WHAT YOU NEED TO DO =>
Transcribe all the data below exactly, leaving its pictures out.

────────────────────────────────────────

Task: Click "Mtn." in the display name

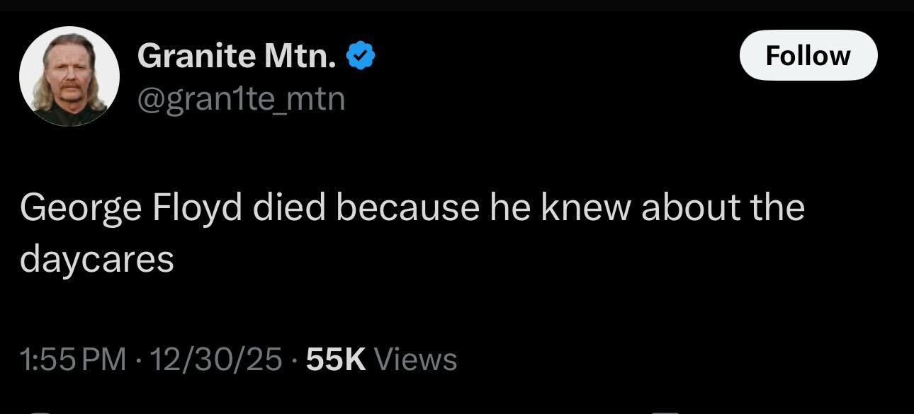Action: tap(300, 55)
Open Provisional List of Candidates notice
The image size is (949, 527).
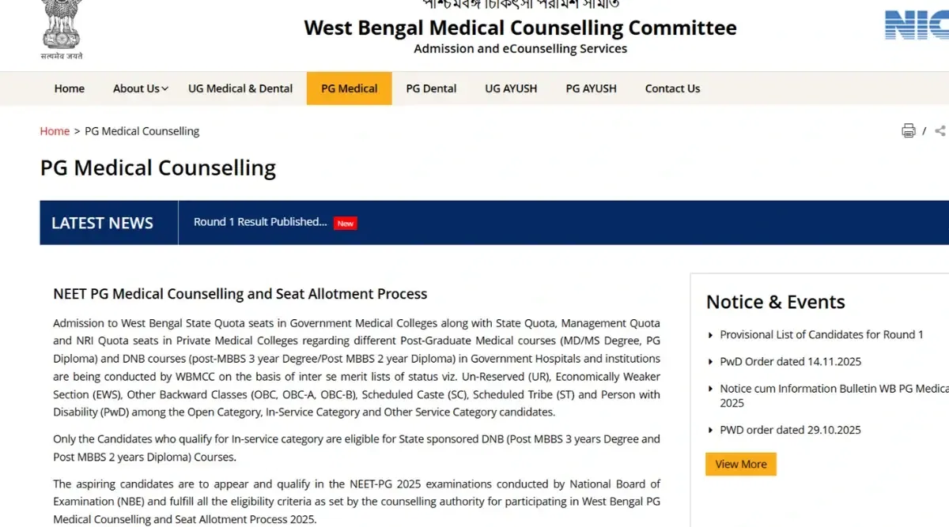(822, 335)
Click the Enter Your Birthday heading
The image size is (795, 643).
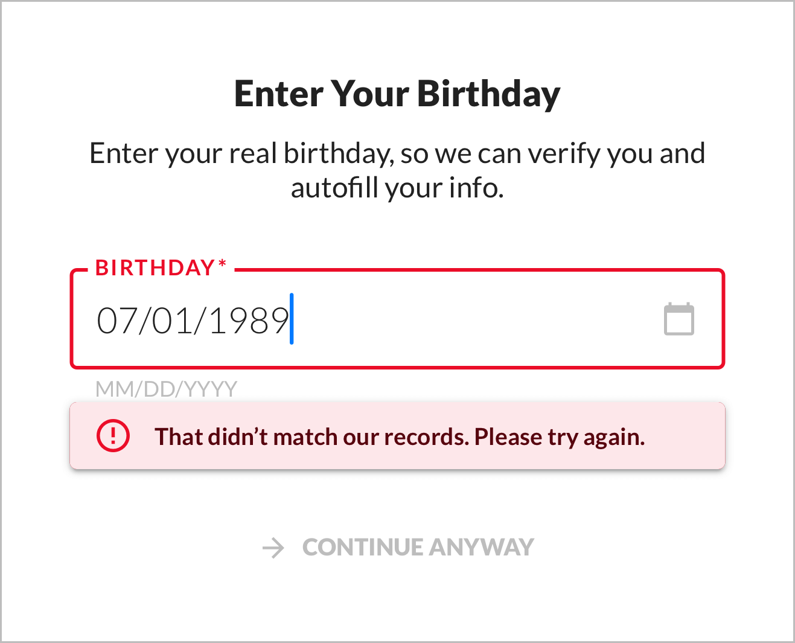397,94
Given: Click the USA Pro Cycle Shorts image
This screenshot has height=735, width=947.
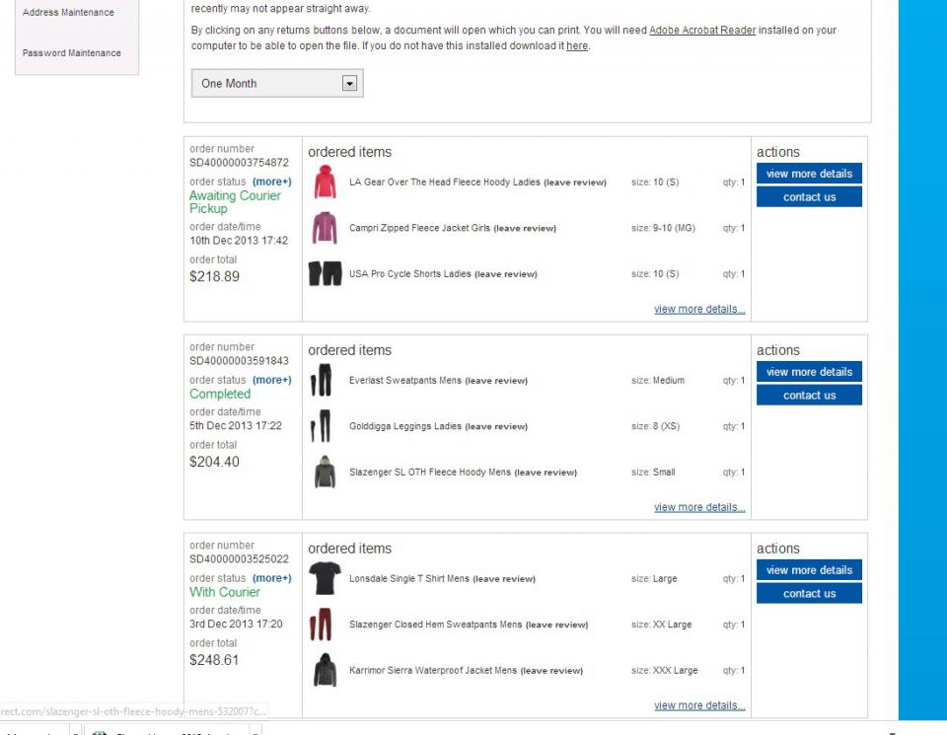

────────────────────────────────────────

THE COMPLETED TASK =>
Task: Click "Mtn." in the display name

Action: tap(300, 55)
Open Provisional List of Candidates notice
The image size is (949, 527).
(822, 335)
Click the Enter Your Birthday heading
The image size is (795, 643).
397,94
Given: Click the USA Pro Cycle Shorts image
This screenshot has height=735, width=947.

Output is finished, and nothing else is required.